09/30/2013 3:04PM

Woodbine Entertainment Group cancels profit-sharing programs


Woodbine Entertainment Group canceled a profit-sharing program for its 2,000 employees and cut the pay of its top executives earlier this year in response to a demand from the provincial government, the chairman of the company’s compensation committee and its chief executive said Monday.

Clay Horner, who has been the chairman of Woodbine’s compensation committee for the past seven years, and Nick Eaves, Woodbine’s chief executive since 2010, said the cuts were made as of March 31 after the Ontario Lottery and Gaming Corp. formally replaced a 12-year-old contract that awarded Woodbine a 20 percent cut of revenues from government-owned slot machines at the track with an agreement giving Woodbine a direct transfer from the province’s operating budget.

“The government imposed a condition that we wouldn’t be able to have a profit-sharing program,” Horner said. “We acquiesced.”

The cancellation was first reported by the Toronto Globe and Mail in an article Saturday. The article said the Alcohol and Gaming Commission of Ontario launched a probe into Woodbine’s compensation practices in April 2012 after receiving “a complaint about lucrative pay for Woodbine’s top executives.”

The article said the profit-sharing plans and executive compensation deals “were key factors” in a government-led decision last year to scrap the slot-machine contract with Woodbine, a non-profit company that also owns and operates Mohawk Raceway. The current transfer-payment scheme is considered a short-term arrangement while the province’s current government works out a new plan for the integration of casino gambling and horse racing.

The probe appeared to revolve around whether Woodbine should have awarded annual bonuses to its employees while deriving the brunt of its revenues from government-owned slot machines. According to the Globe and Mail, bonuses for 79 management employees in 2009 averaged $28,000, while profit-sharing payments also were awarded to rank-and-file employees such as mutuel tellers and dining-room employees.

Horner said that all 2,000 employees of the company qualified for profit-sharing payments and that the program paid out approximately $4 million to $4.5 million annually, or 5 percent of the company’s gross profits from all of its revenue sources.
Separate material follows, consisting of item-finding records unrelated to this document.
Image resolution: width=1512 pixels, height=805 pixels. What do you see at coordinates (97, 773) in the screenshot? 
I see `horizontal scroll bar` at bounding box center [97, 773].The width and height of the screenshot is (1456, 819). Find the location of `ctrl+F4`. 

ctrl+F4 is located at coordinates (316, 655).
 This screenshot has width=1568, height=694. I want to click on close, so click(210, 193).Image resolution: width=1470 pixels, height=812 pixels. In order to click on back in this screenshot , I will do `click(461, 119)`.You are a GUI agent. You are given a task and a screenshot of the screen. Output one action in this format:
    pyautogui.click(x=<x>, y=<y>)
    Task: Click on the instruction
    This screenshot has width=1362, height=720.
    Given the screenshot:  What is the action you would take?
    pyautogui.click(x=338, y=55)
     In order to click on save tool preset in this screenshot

He said the existence of the program was known to the Ontario Lottery and Gaming Corp. since it was launched in 2000 and that government agencies had never raised any concerns about the program until 2012.

The Globe and Mail said that “some managers were also eligible for further payouts under a long-term incentive plan,” but that “the cost of that is not known.” The article also said that Nick Eaves, the current chief executive of the company, was paid “just over $1 million before his compensation was rolled back this year at the urging of the government.”

Eaves would not disclose his prior compensation, but said that as a result of the new arrangement with the province, his current compensation and that of other executives will be disclosed later this year.

“Now that we are receiving a direct transfer from the government, that has changed the rules of our reporting disclosures, including compensation,” Eaves said.

While he would not discuss individual salaries, Horner said that Woodbine determined the compensation for its executives through a review of compensation at companies of “comparable size” in the gambling and entertainment industries and an assessment of the company’s financial performance.

According to data compiled by the AFL-CIO, the average compensation of a chief executive of 13 publicly traded gambling companies in 2012 was $6.6 million, ranging from a low of $877,000 for the chief executive of Monarch Casino and Resort Inc. – the owner of two small casinos – and to a high of $17.7 million for Stephen Wynn at Wynn Resorts. The list includes data from racetrack-casino operators, including Churchill Downs Inc., Penn National Inc., Pinnacle Gaming, and Penn National Gaming Inc., and casino giants like Wynn and MGM.

At the time the probe was launched, casino companies were aggressively lobbying the government to end the deals with Thoroughbred and Standardbred tracks in the hopes of getting a share of the province’s casino business. The government eventually voided the deals at all 17 tracks.

Horner said that he did not believe the Alcohol and Gaming Commission was actively pursuing the probe because of Woodbine’s earlier decision to drop the profit-sharing program, amend its executives’ pay, and put in place “new governance procedures” that he would not detail.

“I would presume they would continue to monitor the implementation of those, but we have no reason to believe that they remain concerned about the profit-sharing program,” Horner said.